Modern Art Museum of Fort
Worth 3200 Darnell Street
Fort Worth, Texas
76107 USA
Tadao Ando 2002
The Museum is located within a
municipal park that makes up the Cultural District in Fort Worth. Within
this area for the arts the Museum is situated directly across from the
Kimball Museum designed by Louis I. Kahn and near the Amon Carter Museum
by Philip Johnson.
The museum is made up of five
rectangular volumes, three short and two long, arranged parallel to each
other, each composed of a double-membrane structure of glass and concrete.
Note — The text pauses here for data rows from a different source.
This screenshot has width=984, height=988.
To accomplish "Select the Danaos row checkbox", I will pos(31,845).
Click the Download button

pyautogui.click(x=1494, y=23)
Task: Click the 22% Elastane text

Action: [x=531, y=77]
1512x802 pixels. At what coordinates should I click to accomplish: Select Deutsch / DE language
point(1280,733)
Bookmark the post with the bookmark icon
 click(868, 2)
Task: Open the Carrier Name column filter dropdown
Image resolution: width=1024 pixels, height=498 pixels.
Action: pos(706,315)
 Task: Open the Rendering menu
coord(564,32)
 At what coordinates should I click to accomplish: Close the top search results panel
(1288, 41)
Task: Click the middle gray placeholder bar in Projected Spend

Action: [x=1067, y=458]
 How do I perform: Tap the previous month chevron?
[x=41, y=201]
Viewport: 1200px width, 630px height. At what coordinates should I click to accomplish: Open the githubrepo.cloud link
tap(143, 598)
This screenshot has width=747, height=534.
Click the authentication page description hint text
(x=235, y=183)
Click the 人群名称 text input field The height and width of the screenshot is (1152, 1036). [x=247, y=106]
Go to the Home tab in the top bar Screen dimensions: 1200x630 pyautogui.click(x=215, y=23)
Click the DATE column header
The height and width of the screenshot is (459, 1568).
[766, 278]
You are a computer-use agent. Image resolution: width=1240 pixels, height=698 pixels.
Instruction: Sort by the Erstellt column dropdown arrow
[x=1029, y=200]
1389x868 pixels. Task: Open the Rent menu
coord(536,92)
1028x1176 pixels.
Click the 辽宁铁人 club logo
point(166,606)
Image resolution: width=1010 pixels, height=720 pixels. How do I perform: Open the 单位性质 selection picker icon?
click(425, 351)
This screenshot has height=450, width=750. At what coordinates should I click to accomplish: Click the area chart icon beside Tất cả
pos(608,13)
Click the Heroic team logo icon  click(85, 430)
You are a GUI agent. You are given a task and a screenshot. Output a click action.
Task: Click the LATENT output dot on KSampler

The two longer rectangular volumes contain the museum entry, entry lobby,
auditorium, and retail shop. An elliptical shaped volume protrudes from
one of the longer rectangular volumes, which contains a café and
restaurant. From this space diners have a spectacular view of the three
shorter rectangular volumes which contain the exhibition galleries and the
surrounding water plaza whose mirror-like surface reflects the entire
building.
These volumes each with their
structural 'Y' column supporting the flat overhanging concrete roof
reflected into the shallow pool of water that also serves as a buffer
between the museum and the passing highway. Forty-foot-high transparent
walls of glass framed in metal surround a concrete envelope containing the
exhibition spaces. The spaces between the glass curtain walls and the
concrete volumes provide intermittent double-height spaces from which the
visitor can view the building and its landscape. Vice versa, the glass
curtain walls allow natural light to penetrate the interior while the
concrete walls and overhanging concrete roof shelter the artwork from the
natural light allowing the light, shadow and reflections of the water to
dance on its smooth surface.
This natural light that is
allowed to enter through the double-height curtain wall is part of the
intricate spatial sequence of the museum that is defined by two other
types of natural lighting systems; the light that characterizes the space
between the rectangular volumes and the soft light that is introduced
through sky lights that is then filtered through a translucent membrane
into the exhibition spaces of the concrete volumes.
One of Ando's first major
commissions in the United States, the museum is very similar in form to a
museum that Tadao Ando was designing at about the same time in Kobe,
Japan: the Hyogo
Prefectural Museum of Art.
Kari
Silloway 2004
How to visit
Getting there
From Dallas take Highway I-30
west; exit University Drive; follow signs to Cultural District; north on
University Drive to Lancaster Avenue one block to Arch Adams Street; right
on Arch Adams Street; right on Darnell Street; Museum entrance is on left.